I made the decision to be tested for the Huntington’s gene. Because Huntington’s doesn’t have a cure or treatment, there aren’t many people who take the test, but I decided I should. I guess I just wanted to know my future, my fate.

I remember the shock of finding out the results. The test came back positive.

It was a deep, wounding blow, and instead of peace, I was thrown into madness.

On that horrible day in Atlanta, I sat outside the testing offices and realized that my life would be cut short. My genes promised death and disability. I was twenty-five years old and had a terminal diagnosis.

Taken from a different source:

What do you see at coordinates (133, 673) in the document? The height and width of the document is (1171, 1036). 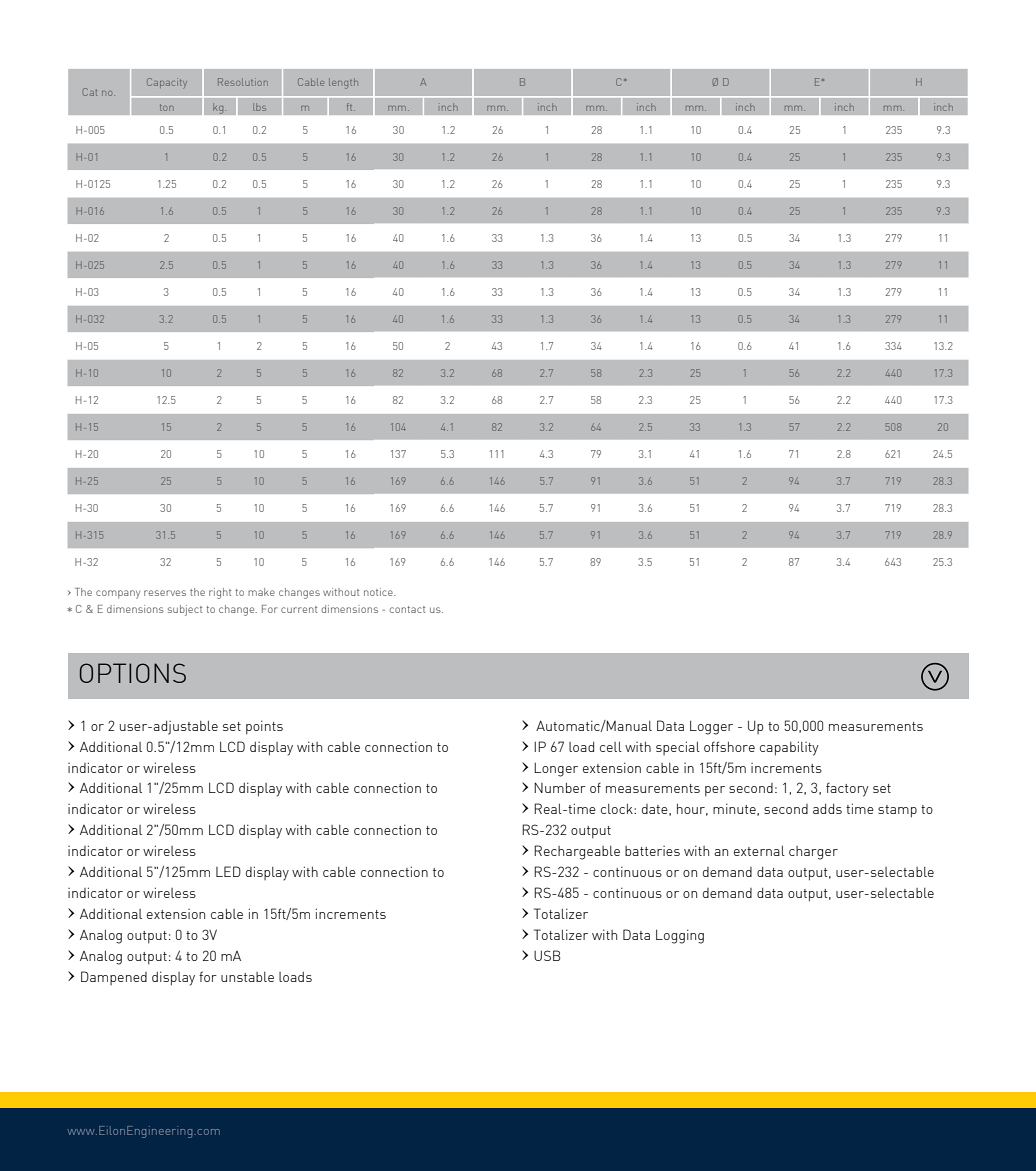 I see `OPTIONS` at bounding box center [133, 673].
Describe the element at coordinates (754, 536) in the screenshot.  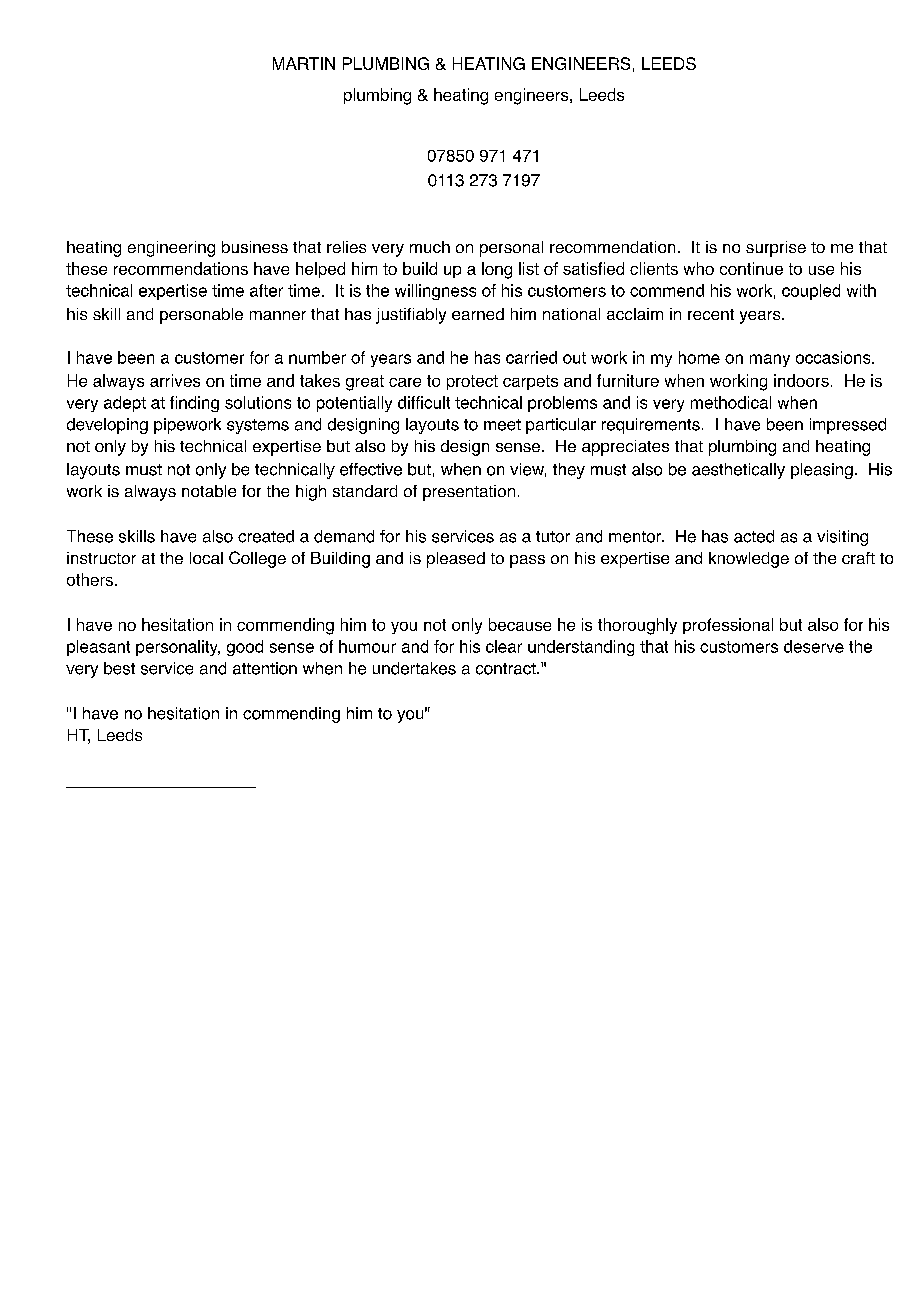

I thought of my father living at the Veteran’s Administration Hospital, who was declining, and my uncle and grandfather who had died of the disease. I thought of my grandfather’s mother, who ended up in a mental institution. I spent a lot of time reading about the philosophy of the absurd. Nothing made sense.

My mother was destroyed by my test results. She had always protected us and now she could not. Huntington’s is not something you can be protected from. In time, my body would begin to rebel. Control would disappear. Huntington’s disease used to be called Huntington’s chorea because the patients are always moving, even when sitting. They look like they are dancing.

My sharp mind would become dull and I would lose the ability to communicate. I had seen my father lose so much–the most basic things became impossible, and a man was reduced to a child. This is my legacy and my inheritance. It is something that will happen with the certainty of the sunrise.

Now, it is a money game. If money can be raised for the basic research that drug companies won’t fund, maybe a cure can be found for Huntington’s and other “untreatable diseases.” That is my dream.


Ronald Hartley Jr. ’96T received his master’s of divinity at the Candler School of Theology, and now lives in Conshohocken, Pennsylvania.